Travelling to Goa? Here are 10 iconic monsoon dishes you must try

By Aquib Nawab

13 Jun, 2024

The monsoon season brings a welcomed respite from the sweltering heat in Goa . As the clouds roll in and the rains begin to fall, the parched land springs back to life. The swaying palm trees glisten, and the earthy petrichor scent fills the air. It's the perfect time to ditch the beach and explore another side of Goa—its food!

The rainy season, from June to September, ushers in a variety of fresh, seasonal produce. The Goan markets overflow with an abundance of fruits, vegetables, seafood, and spices. It's a food lover's paradise! From complex curries to simple street food, the monsoon cuisine of Goa is diverse and mouthwatering.

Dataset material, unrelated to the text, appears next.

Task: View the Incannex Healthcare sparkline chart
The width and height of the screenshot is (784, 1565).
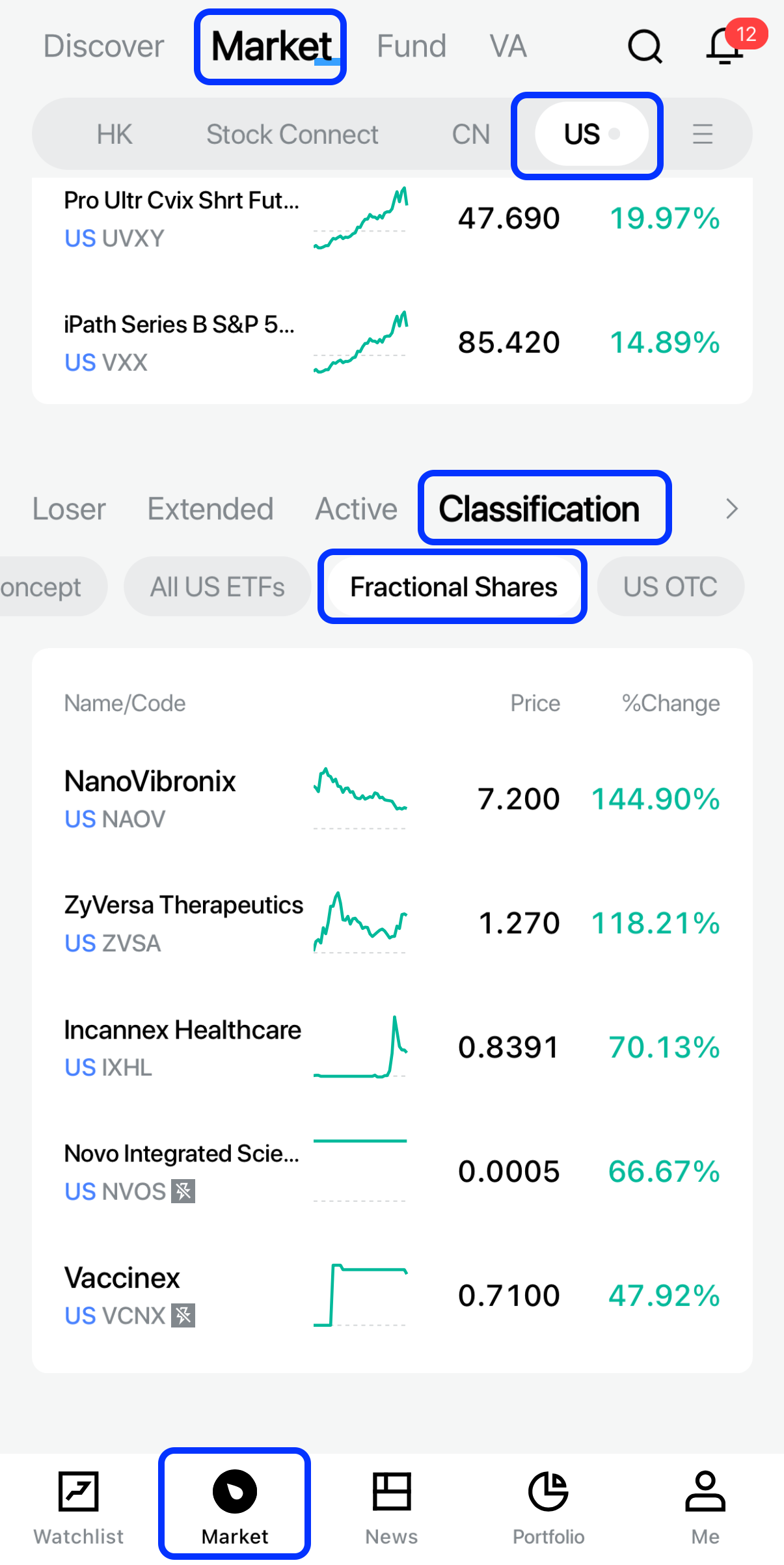Action: click(360, 1047)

Here are the top 10 foods you must try when visiting Goa during the magical monsoon season:

Sol Kadhi

The kokum-infused sol kadhi is a staple drink in Goan households during the monsoon. The bright pink sol kadhi acts as the perfect palate cleanser between meals. It soothes your stomach and provides a cool reprieve from the humid weather.

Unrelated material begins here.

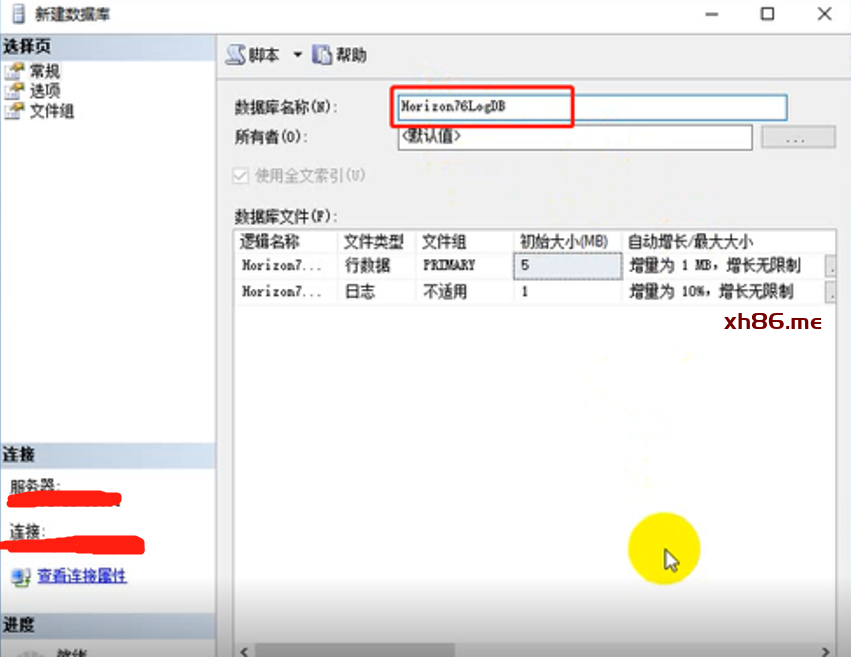852x659 pixels.
Task: Open the 查看连接属性 link
Action: [x=82, y=577]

The key ingredients in sol kadhi are kokum (a fruit native to the Western Ghats regions), coconut milk, and a tempering of cumin seeds and garlic. You can find locals sipping on freshly made sol kadhi at shacks along the streets or getting your fix at popular restaurants like Mum's Kitchen in Panjim. Don't forget to add the crispy fried chilies for texture!

Sol Kadhi(Credits: Canva)

Fish curry and rice

As the rains hit, an abundance of freshly caught fish and prawns became available along the coastline of Goa. The signature Goan fish curry made with local mackerel, kingfish, or pomfret is an indulgent treat.

The creamy, coconut-based gravy strikes the perfect balance between sour and spicy flavors. It goes fantastically well with steaming hot rice and a slice of kokum sol kadhi to cut through the richness. Some of the best places to try authentic Goan fish curry rice are Martin's Corner in Betalbatim and Starlight Restaurant in Calangute.

Fish curry and rice(Credits: Canva)


These fluffy, pillow-like steamed rice cakes are a beloved Goan specialty that is best enjoyed during the monsoon. The soft, almost soufflé-like texture of sannas soaks up the rich curries splendidly.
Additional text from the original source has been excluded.